Any work of art I consider a potential altar, in that it is a point of focus and intention with lots of layers of meaning. Here’s a painting on canvas by my
friend Inanna McGraw, which I had framed and placed over my CD shelves. It seems innocuous enough, unless you know that it is actually a design from ancient Sumer, where it was found in the temples of Enki, God of the Waters. And here is another painting by another friend, Morgan LeFay, of a Cretan labyrinth. If you passed it in the hallway you might walk on by, unless you had need for a labyrinth meditation at that moment.

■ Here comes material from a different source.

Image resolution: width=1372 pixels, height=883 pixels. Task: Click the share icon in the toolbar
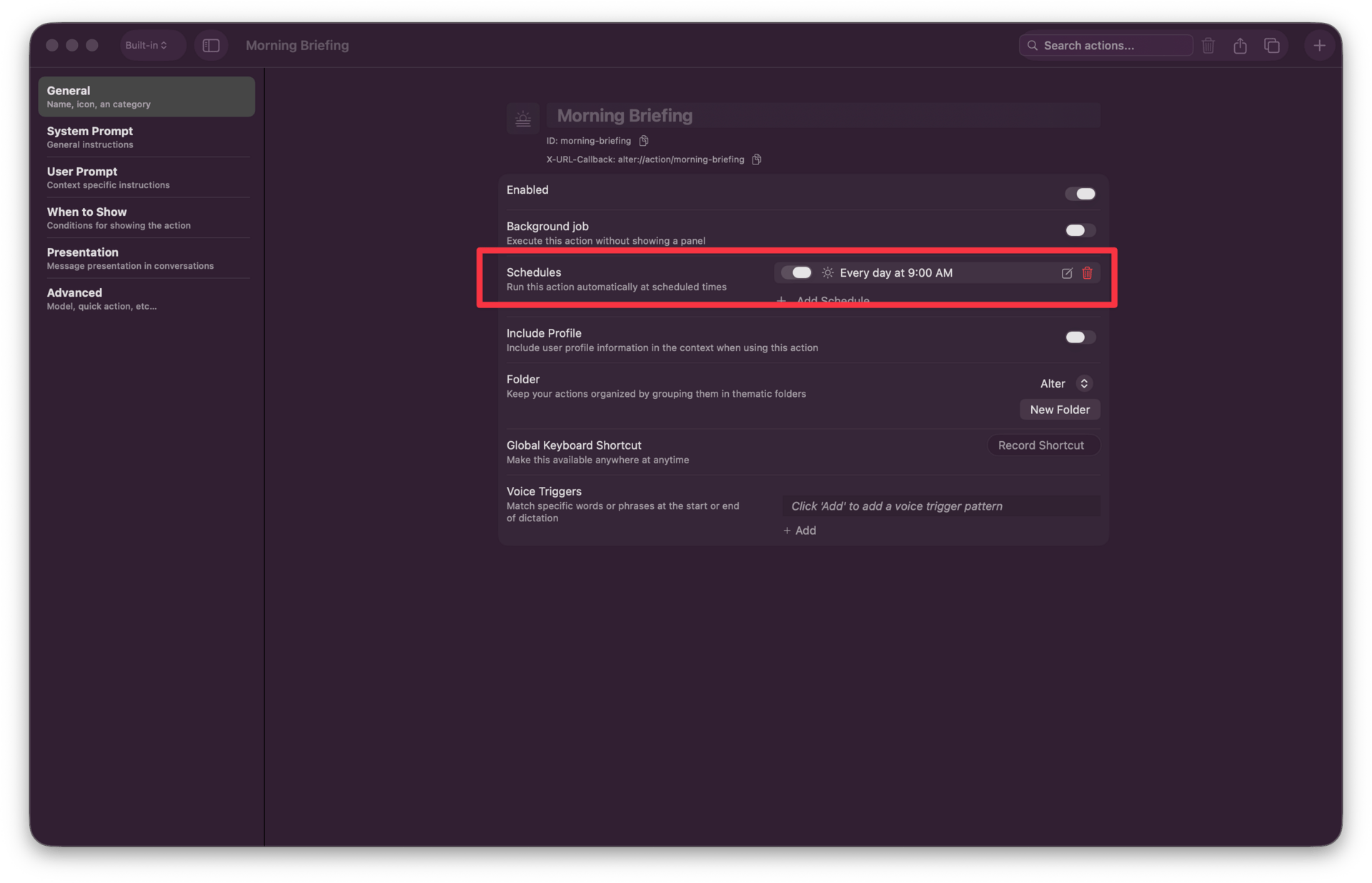point(1240,46)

Just a couple more examples here while I’m at it. This is my all-important songwriting altar. Cleverly disguised as a guitar and a music stand (with tuner, pick, and capo on the table next to it), it is an altar partly because if you’re trying to write songs you need all the help you can get, and partly by virtue of being watched over by the Rainbow Serpent. This painting is by a young Australian artist and was given to me by my friend Georgia, who knows about these sorts of things.
And last but certainly not least, the altar which probably gets the most use of any of them in my
house: the morning tea altar. Patron saint of this enterprise is the rooster potholder hanging over the stove. Active ingredients: Peet’s Black Currant tea and a French press I picked up at a thrift store. Oh, can I make a large and delicious cup of tea with this rig. (I’d include my special teacup in the picture, but that would be divulging too much.) Too bad it’s evening already. In fact, it’s the longest damn evening of the year, at least four more hours of daylight to go, and I have a long, long time to wait before my next morning cup of tea.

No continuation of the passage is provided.